Spike Lee dans toute sa splendeur, mais fort d'une certaine liberté artistique due au rayonnement que j'imagine limité d'un tel film. "The Very Black Show" ou "Bamboozled" en version originale (c'est-à-dire embobiné, un terme qu'utilisait Denzel Washington dans "Malcolm X" en 1992) est de manière très franche un pamphlet qui entend dénoncer la représentation des Noirs dans les médias américains : pour ce faire, Spike Lee met en scène l'histoire d'un réalisateur de show au bord du gouffre, qui entend proposer un projet outrancièrement raciste pour se faire licencier alors qu'il résultera en une acceptation totale de la part de ses supérieurs — et des spectateurs. L'idée : remettre au goût du jour les spectacle de minstrel, ces émissions parodiques et racistes qui présentaient des acteurs blancs grimés en noirs (pendant très longtemps) incarnant des caricatures d'afro-américains, toujours ignorants, stupides, mais invariablement joyeux et doués pour la danse et la musique.

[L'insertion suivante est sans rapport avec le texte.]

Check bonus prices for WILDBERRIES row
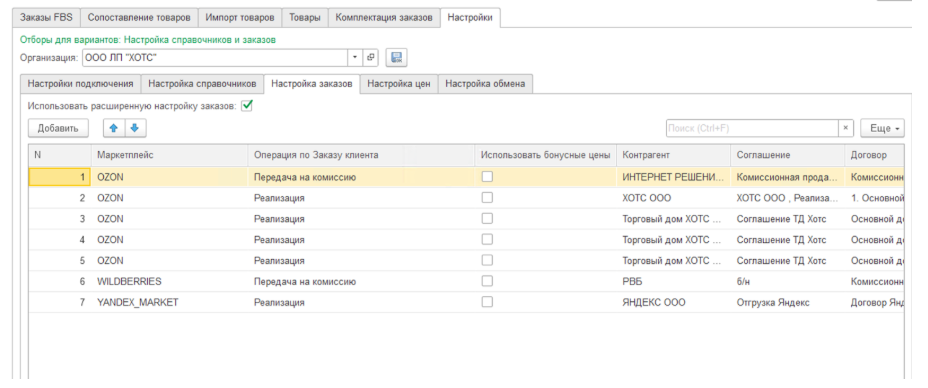 click(487, 281)
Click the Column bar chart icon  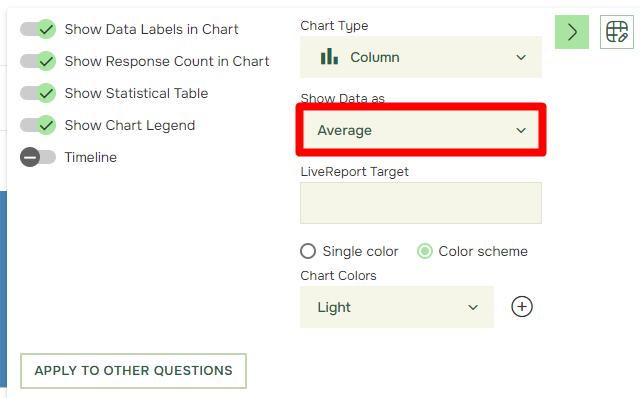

Sur le papier, l'idée est plutôt originale et paraît sensée. Mais en pratique, Spike Lee se fend d'une œuvre particulièrement disgracieuse, incroyablement confuse et approximative, avec une image laide et un jeu constamment sur l'hystérie, s'étirant démesurément sur plus de deux heures. Des prémices intéressantes autour du stéréotype (est-ce forcément scandaleux, faut-il nécessairement le rejeter ou le réinventer pour le détruire de l'intérieur ?), il en arrive à une sorte de téléfilm informe filmé à la caméra numérique de la plus horrible des manières. Spike Lee semble lui-même pas tout à fait convaincu de son projet puisqu'il se sent obligé de nous livrer une compilation d'extraits de films issus du cinéma américain classique (muet essentiellement), du côté de Griffith ou Fleming, montrant des acteurs noirs enfermés dans leur caricature, dans le but de dresser une certaine continuité avec notre contemporanéité.
Le geste n'est pas dénué de sens bien sûr, mais il est terriblement maladroit au même titre que le protagoniste et son show sur lequel il perd toute emprise. La dénonciation de la banalisation du racisme (avec des acteurs noirs qui seraient en train de s'auto-mutiler sans le savoir dans ce show dégradant) ne s'en trouve pas grandie. Les médias complices de cette aliénation et la caricature des rappeurs ravisseurs ne rehaussent pas le niveau : comme souvent, le recours à la caricature pour dénoncer une autre caricature n'apparaît pas comme la proposition la plus sensée qui soit.